Podróżowanie przez górzystą Gruzję zaliczyć należy do przeżyć ekstremalnych. Na drogach królują szaleni (w sensie temperamentu) kierowcy, co rusz, przed każdym zakrętem po wielokroć czyniący znak krzyża i naprawdę wolne zwierzęta. Świnie są wolne! Psy i koty są wolne! Krowy, osły i owce też! Częstokroć w miastach, a już obowiązkowo poza nimi. Na tych "użytkowników" dróg trąbi się tak samo, jak na ludzi. Nie dziwią zatem rozjeżdżone futerka wałęsających się wszędzie bezdomnych psów.
Gościnność Gruzinów obezwładnia. Oto kierowca marszrutki David, dowiadując się, że ma na pokładzie Polaków /??????, ? ?? ?? ?????/ z inicjatywy własnej zawiózł wszystkich na pogranicze gruzińsko-tureckie. Panuje tam specyficzny klimat wynikający ze styku przenikających się kultur. Z gruzińskiej strony symbolika chrześcijańska a już nieopodal, na malowniczym cypelku Morza Czarnego, biały meczet Turków.
David pokazał też nadmorski bulwar im. Lecha i Marii Kaczyńskich (tablicy darmo wypatrywać), o tej porze roku zupełnie wyludniony. Być może rownież dlatego, że poza aleją spacerową nie ma tam żadnej infrastruktury turystycznej. Na razie rosną młode palmy i stoją solidne ławki. Ów fragment promenady wybudowano w jeden rok i trzeba przyznać - niezbyt starannie, gołym okiem bowiem widać pośpiech skutkujący niedoróbkami.
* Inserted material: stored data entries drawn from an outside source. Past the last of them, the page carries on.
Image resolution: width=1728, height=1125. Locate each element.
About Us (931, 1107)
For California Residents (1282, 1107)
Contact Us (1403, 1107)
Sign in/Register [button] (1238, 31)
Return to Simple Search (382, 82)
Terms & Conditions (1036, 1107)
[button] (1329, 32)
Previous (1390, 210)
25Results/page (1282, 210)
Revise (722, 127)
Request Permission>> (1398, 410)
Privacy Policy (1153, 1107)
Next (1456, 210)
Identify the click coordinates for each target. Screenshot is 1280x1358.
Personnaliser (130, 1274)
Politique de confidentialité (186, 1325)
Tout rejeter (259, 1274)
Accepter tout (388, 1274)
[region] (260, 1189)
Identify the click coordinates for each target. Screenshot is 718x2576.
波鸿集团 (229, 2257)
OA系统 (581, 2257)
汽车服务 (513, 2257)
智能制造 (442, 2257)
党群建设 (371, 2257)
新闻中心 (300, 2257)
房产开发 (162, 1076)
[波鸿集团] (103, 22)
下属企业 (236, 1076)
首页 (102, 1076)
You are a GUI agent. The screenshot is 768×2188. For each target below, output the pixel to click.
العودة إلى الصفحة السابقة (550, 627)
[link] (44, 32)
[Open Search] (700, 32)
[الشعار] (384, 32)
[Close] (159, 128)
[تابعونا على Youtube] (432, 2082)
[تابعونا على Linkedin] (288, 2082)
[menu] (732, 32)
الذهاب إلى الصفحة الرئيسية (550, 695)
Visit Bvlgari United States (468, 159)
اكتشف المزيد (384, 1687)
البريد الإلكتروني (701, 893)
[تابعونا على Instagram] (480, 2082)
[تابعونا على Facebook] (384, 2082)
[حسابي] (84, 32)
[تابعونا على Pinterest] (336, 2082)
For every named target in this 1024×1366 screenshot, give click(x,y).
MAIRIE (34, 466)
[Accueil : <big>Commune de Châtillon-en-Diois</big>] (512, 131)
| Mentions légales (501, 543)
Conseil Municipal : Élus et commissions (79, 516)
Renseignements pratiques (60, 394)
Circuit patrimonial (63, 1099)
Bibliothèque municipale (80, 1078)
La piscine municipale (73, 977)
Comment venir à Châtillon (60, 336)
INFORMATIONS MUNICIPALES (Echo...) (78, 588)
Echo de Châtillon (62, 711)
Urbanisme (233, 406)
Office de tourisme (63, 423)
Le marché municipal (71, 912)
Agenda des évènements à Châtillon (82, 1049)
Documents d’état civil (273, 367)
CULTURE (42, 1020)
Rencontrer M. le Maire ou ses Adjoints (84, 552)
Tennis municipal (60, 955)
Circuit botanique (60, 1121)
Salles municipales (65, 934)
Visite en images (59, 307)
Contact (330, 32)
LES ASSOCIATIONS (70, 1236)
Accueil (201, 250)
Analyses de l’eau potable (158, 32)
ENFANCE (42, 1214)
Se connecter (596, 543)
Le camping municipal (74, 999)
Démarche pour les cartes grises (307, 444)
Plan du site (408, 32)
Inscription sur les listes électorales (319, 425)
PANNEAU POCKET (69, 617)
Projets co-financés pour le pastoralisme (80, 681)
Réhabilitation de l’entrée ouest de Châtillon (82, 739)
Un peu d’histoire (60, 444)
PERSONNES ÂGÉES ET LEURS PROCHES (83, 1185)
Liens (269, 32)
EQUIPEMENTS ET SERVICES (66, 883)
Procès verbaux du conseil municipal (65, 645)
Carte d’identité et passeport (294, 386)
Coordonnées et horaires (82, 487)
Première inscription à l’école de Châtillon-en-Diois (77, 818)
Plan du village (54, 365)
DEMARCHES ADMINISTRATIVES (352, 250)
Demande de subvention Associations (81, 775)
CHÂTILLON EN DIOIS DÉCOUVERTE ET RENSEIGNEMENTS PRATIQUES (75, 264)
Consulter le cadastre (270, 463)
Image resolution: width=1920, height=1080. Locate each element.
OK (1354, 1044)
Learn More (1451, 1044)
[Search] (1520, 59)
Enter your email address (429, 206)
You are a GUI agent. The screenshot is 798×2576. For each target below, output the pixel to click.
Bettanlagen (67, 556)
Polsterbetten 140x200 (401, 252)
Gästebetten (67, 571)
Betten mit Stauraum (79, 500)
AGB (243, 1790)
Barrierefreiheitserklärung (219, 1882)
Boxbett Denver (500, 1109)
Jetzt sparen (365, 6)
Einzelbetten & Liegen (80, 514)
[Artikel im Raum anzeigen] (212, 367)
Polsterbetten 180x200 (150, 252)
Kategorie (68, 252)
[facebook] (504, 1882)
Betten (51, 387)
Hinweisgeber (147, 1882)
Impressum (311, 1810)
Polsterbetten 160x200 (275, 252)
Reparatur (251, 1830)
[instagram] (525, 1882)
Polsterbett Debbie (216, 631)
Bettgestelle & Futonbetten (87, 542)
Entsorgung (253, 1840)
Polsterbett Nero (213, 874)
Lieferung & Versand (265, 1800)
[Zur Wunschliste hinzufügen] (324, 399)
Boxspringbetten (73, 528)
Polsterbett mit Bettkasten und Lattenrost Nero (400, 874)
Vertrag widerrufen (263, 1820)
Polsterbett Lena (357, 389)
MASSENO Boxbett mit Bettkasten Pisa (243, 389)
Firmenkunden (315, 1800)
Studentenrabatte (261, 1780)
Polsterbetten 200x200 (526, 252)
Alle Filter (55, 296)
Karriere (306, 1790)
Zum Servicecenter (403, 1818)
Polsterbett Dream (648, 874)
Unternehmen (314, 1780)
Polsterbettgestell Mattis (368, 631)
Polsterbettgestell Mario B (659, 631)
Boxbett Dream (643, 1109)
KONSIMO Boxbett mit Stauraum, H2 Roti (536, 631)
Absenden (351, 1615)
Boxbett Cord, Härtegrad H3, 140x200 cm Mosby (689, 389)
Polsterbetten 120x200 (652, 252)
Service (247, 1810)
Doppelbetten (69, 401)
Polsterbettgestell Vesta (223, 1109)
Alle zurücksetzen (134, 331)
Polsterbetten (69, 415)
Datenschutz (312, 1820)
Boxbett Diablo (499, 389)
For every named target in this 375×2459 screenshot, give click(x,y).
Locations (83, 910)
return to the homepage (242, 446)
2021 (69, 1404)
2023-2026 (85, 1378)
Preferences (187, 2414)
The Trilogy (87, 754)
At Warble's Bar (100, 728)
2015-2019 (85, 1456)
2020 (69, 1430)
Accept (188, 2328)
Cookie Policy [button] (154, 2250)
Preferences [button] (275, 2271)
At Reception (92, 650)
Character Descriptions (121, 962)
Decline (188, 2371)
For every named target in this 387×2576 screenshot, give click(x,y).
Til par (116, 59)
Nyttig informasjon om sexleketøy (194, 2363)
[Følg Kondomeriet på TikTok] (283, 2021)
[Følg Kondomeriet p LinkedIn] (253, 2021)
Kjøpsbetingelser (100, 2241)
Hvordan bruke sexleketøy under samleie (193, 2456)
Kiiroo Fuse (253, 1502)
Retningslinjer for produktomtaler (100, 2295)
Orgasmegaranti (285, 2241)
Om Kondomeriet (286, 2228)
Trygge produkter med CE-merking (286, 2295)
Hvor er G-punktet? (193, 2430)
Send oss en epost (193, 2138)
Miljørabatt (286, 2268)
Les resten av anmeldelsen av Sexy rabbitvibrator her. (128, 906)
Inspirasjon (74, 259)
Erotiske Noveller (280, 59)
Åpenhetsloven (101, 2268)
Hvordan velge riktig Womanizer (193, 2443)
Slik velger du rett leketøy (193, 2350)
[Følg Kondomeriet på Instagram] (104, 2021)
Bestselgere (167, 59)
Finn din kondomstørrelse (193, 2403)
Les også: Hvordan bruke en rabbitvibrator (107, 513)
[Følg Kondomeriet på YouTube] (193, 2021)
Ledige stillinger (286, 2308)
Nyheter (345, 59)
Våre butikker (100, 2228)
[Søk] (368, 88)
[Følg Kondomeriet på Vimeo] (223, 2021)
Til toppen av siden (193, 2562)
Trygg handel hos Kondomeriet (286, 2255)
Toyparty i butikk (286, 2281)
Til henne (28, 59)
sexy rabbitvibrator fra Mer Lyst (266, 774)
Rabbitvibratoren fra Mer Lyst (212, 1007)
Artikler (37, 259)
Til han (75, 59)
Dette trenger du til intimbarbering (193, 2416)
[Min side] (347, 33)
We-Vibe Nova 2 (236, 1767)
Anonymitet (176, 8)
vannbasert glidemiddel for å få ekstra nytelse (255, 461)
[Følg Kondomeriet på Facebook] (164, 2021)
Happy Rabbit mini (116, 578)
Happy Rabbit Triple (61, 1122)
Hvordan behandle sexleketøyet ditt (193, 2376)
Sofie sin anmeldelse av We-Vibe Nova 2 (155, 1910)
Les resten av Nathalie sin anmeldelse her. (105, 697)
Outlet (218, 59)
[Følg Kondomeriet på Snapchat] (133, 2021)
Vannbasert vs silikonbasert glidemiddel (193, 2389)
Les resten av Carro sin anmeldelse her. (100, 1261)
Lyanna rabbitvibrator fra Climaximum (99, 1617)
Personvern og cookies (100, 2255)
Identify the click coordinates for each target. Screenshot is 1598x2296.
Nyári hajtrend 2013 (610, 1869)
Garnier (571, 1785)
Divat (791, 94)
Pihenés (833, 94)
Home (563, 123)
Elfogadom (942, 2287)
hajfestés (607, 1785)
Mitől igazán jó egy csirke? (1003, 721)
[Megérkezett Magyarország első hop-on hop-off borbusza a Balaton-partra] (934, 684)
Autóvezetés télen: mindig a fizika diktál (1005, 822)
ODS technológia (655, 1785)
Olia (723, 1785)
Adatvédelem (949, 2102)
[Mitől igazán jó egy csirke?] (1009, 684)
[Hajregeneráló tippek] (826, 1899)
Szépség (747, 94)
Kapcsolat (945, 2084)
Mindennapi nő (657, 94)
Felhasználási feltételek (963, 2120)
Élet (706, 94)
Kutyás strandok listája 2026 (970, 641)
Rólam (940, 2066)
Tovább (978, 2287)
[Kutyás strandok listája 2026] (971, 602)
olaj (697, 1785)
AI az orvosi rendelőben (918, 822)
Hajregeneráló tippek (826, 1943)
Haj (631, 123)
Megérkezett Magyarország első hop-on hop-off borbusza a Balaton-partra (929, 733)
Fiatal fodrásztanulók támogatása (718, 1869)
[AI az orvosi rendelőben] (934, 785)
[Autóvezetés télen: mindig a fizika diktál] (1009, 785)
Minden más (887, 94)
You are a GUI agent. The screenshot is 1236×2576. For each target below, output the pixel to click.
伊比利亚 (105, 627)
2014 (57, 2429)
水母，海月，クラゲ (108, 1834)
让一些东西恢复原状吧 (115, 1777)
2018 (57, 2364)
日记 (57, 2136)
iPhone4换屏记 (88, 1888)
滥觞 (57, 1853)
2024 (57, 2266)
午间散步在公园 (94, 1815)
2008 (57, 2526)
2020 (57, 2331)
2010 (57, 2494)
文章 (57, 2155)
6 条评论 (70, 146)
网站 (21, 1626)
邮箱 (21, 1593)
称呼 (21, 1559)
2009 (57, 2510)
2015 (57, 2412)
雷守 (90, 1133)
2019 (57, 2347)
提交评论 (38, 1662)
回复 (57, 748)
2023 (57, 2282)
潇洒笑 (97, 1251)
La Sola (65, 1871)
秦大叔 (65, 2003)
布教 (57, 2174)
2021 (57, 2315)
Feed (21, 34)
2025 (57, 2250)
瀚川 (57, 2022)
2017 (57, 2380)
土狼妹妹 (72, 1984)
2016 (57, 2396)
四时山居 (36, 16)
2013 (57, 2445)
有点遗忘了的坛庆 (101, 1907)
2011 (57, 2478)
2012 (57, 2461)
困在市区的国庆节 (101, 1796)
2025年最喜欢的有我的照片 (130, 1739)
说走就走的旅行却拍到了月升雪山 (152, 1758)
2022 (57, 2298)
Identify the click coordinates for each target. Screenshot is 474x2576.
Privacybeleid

Jakieś betony pokryte drewnopodobnym tworzywem, całe setki metrów dosyć szpetnej "antypoślizgowej wykładziny", która na nadmorskim deptaku jest nie do przyjęcia i chce się wierzyć, że leży tam "eksperymentalnie" dla przetestowania wytrzymałości materii i zbadania estetycznych odczuć spacerowiczów.
Prezydent obiecał Gruzinom, że zrobi z Batumi światową rivirę, nawiezie się złotych piasków i zakryje kamienistą plażę, co ma przyciągnąć i na dłużej zatrzymać turystów. Sezon w Batumi nie jest długi, w każdym razie niewiele dłuższy niż nad Bałtykiem. Mimo październikowego ciepła (+30 C) zażywających kąpieli nie widać. Nikogo nie ma poza... prezydentem Michailem Saakaszwilim, który w środku tygodnia, w drodze na narty, przyleciał do kurortu zamoczyć się w zimnym morzu.
Gruzja to wyjątkowe państwo skoro w trakcie kilkunastodniowego pobytu aż dwukrotnie miałem "bliskie spotkania" z najważniejszym politykiem kraju! A może zadziałała magia przyjaźni i wzajemnego przyciągania? Bo określenie "kieszonkowy kraj" w przypadku dumnych Gruzinów z pewnością zabrzmi pejoratywnie.
Przede mną ciąg dalszy eskapady po Kaukazie. Do zobaczenia w Azerbejdżanie.
Gruzja: Kutaisi - Batumi, 22 października 2010 r.